Especialista em matéria nuclear diz que não há uso para o que existe hoje na região
Cientista Político diz que tomada é estratégia geopolítica
Professor diz que maior preocupação não é com Chernobyl, mas outras usinas
Militares russos invadiram nesta quinta-feira (24) a cidade ucraniana de Chernobyl, conhecida pelo desastre nuclear de 1986, o maior da história.
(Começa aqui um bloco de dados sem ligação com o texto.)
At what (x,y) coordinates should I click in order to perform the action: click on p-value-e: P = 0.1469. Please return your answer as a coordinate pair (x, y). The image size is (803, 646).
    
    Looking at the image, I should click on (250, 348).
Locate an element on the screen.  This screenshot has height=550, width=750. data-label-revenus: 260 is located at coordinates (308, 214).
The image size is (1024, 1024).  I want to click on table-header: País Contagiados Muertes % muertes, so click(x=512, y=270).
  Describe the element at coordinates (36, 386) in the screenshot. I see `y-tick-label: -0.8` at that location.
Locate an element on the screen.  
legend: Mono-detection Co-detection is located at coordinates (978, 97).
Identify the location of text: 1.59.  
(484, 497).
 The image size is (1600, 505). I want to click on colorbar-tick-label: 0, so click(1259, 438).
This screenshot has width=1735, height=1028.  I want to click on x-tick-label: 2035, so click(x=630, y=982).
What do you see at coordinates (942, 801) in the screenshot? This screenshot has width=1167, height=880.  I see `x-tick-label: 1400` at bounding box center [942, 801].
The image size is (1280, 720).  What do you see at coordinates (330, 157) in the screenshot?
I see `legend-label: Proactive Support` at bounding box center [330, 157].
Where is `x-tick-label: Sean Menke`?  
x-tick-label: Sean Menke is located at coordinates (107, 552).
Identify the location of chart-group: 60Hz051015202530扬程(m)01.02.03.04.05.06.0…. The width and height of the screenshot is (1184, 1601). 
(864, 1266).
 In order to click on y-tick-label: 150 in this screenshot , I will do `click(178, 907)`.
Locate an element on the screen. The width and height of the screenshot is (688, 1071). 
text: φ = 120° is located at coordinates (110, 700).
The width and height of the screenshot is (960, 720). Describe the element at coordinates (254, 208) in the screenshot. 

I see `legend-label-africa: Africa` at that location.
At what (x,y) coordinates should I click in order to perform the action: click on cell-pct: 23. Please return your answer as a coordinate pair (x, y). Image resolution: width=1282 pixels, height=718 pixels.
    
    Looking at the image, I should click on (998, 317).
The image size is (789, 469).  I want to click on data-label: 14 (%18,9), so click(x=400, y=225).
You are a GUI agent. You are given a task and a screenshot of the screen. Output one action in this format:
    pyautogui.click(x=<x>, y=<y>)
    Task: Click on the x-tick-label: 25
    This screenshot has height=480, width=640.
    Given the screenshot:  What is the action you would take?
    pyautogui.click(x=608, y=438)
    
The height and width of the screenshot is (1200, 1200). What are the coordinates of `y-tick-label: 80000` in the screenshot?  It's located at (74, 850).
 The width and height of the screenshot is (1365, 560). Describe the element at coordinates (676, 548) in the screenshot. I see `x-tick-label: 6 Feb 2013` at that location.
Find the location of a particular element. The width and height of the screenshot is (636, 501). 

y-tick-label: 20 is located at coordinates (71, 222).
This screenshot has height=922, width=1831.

A usina, localizada a 130 km a norte de Kiev, foi tomada durante o primeiro dia de bombardeios contra a Ucrânia.
A presença russa no local tem causado grandes preocupações internacionais. A agência nuclear da Ucrânia chegou a divulgar um alerta informando que houve aumento dos níveis de radiação no local.
O que não fica claro, no entanto, é por que a tomada da cidade – que, 36 anos depois, segue deserta e é considerada uma “zona de exclusão” – é importante para os russos.
O professor Pedro Costa Jr., pesquisador do Departamento de Ciências Políticas (DCP) da USP, explica que o Acidente Nuclear de Chernobyl, em 26 de abril daquele ano, quando uma das usinas explodiu durante testes, marcou o início da derrocada da União das Repúblicas Socialistas Soviéticas (URSS).
Dessa forma, avalia o professor, “a tomada russa de Chernobyl é a tomada de um signo, sem dúvida nenhuma”.
“O Putin tem em mente que o pior acontecimento do século XX foi a queda da União Soviética”, pontua o pesquisador. “Considerando que o século XX teve duas Guerras Mundiais e o Holocausto”, completa.
O acidente nuclear ocorreu na Usina V. I. Lenin, localizada na cidade de Pripyat, a cerca de 20 km de Chernobyl. Toda região precisou ser evacuada, mas a contaminação, causada pelo material radioativo espalhado, matou milhares de pessoas.
“Então retomar Chernobyl, que é um símbolo do desastre, é de importância para o Kremlin”, afirma Costa. “Isso com certeza está na mente deles. A diplomacia russa é muito qualificada, eles pensam na frente.”